» **Your assignment**
Update the records below by replacing every instance of "Where is" with "Where can I find", and reproduce all lines with everything else unchanged.

━━━━━━

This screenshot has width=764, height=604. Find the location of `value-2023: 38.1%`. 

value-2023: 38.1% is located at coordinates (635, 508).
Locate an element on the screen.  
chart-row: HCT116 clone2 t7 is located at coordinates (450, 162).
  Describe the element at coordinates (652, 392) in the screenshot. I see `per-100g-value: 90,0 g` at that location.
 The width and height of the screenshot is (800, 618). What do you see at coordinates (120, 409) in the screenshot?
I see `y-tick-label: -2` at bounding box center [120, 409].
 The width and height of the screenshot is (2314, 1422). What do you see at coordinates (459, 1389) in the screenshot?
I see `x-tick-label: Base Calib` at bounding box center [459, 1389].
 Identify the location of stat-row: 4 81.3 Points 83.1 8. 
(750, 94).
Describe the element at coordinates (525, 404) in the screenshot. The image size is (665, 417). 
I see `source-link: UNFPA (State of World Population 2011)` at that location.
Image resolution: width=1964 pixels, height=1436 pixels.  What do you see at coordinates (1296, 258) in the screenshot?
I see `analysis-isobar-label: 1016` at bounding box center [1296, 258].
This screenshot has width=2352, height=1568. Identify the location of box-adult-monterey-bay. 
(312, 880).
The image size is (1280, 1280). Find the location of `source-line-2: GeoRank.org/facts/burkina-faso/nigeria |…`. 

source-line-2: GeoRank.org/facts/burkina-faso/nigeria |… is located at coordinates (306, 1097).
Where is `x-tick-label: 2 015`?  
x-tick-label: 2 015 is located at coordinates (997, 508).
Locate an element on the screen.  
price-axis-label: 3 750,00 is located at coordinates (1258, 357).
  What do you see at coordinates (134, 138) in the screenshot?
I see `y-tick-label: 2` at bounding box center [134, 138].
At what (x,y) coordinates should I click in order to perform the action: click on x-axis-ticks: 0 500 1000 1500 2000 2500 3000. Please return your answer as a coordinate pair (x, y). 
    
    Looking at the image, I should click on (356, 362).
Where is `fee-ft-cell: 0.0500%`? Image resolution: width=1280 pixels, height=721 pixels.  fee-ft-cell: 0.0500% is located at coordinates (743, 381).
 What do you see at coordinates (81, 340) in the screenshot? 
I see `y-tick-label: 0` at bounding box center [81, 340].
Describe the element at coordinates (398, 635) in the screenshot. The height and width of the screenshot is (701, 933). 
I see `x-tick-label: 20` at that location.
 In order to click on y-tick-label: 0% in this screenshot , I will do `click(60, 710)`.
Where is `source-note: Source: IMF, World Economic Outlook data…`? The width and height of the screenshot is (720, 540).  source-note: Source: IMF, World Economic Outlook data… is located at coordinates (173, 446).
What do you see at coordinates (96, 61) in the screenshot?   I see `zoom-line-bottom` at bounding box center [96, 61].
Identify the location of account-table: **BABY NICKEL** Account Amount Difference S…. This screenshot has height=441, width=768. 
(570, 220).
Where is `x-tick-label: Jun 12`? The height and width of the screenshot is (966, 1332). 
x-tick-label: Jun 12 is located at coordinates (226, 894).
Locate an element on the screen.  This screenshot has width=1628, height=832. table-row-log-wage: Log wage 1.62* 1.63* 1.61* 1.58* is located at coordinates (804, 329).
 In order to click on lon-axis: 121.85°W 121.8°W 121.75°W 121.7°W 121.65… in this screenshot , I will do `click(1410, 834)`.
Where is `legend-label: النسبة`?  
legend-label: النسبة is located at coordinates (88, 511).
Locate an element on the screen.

━━━━━━

» **Response to the exercise**
This screenshot has width=764, height=604. Find the location of `value-2023: 38.1%`. 

value-2023: 38.1% is located at coordinates (635, 508).
Locate an element on the screen.  
chart-row: HCT116 clone2 t7 is located at coordinates (450, 162).
  Describe the element at coordinates (652, 392) in the screenshot. I see `per-100g-value: 90,0 g` at that location.
 The width and height of the screenshot is (800, 618). What do you see at coordinates (120, 409) in the screenshot?
I see `y-tick-label: -2` at bounding box center [120, 409].
 The width and height of the screenshot is (2314, 1422). What do you see at coordinates (459, 1389) in the screenshot?
I see `x-tick-label: Base Calib` at bounding box center [459, 1389].
 Identify the location of stat-row: 4 81.3 Points 83.1 8. 
(750, 94).
Describe the element at coordinates (525, 404) in the screenshot. The image size is (665, 417). 
I see `source-link: UNFPA (State of World Population 2011)` at that location.
Image resolution: width=1964 pixels, height=1436 pixels.  What do you see at coordinates (1296, 258) in the screenshot?
I see `analysis-isobar-label: 1016` at bounding box center [1296, 258].
This screenshot has width=2352, height=1568. Identify the location of box-adult-monterey-bay. 
(312, 880).
The image size is (1280, 1280). Find the location of `source-line-2: GeoRank.org/facts/burkina-faso/nigeria |…`. 

source-line-2: GeoRank.org/facts/burkina-faso/nigeria |… is located at coordinates (306, 1097).
Where can I find `x-tick-label: 2 015`?  
x-tick-label: 2 015 is located at coordinates (997, 508).
Locate an element on the screen.  
price-axis-label: 3 750,00 is located at coordinates (1258, 357).
  What do you see at coordinates (134, 138) in the screenshot?
I see `y-tick-label: 2` at bounding box center [134, 138].
At what (x,y) coordinates should I click in order to perform the action: click on x-axis-ticks: 0 500 1000 1500 2000 2500 3000. Please return your answer as a coordinate pair (x, y). 
    
    Looking at the image, I should click on (356, 362).
Where can I find `fee-ft-cell: 0.0500%`? Image resolution: width=1280 pixels, height=721 pixels.  fee-ft-cell: 0.0500% is located at coordinates (743, 381).
 What do you see at coordinates (81, 340) in the screenshot? 
I see `y-tick-label: 0` at bounding box center [81, 340].
Describe the element at coordinates (398, 635) in the screenshot. The height and width of the screenshot is (701, 933). 
I see `x-tick-label: 20` at that location.
 In order to click on y-tick-label: 0% in this screenshot , I will do `click(60, 710)`.
Where can I find `source-note: Source: IMF, World Economic Outlook data…`? The width and height of the screenshot is (720, 540).  source-note: Source: IMF, World Economic Outlook data… is located at coordinates (173, 446).
What do you see at coordinates (96, 61) in the screenshot?   I see `zoom-line-bottom` at bounding box center [96, 61].
Identify the location of account-table: **BABY NICKEL** Account Amount Difference S…. This screenshot has height=441, width=768. 
(570, 220).
Where can I find `x-tick-label: Jun 12`? The height and width of the screenshot is (966, 1332). 
x-tick-label: Jun 12 is located at coordinates (226, 894).
Locate an element on the screen.  This screenshot has width=1628, height=832. table-row-log-wage: Log wage 1.62* 1.63* 1.61* 1.58* is located at coordinates (804, 329).
 In order to click on lon-axis: 121.85°W 121.8°W 121.75°W 121.7°W 121.65… in this screenshot , I will do `click(1410, 834)`.
Where can I find `legend-label: النسبة`?  
legend-label: النسبة is located at coordinates (88, 511).
Locate an element on the screen.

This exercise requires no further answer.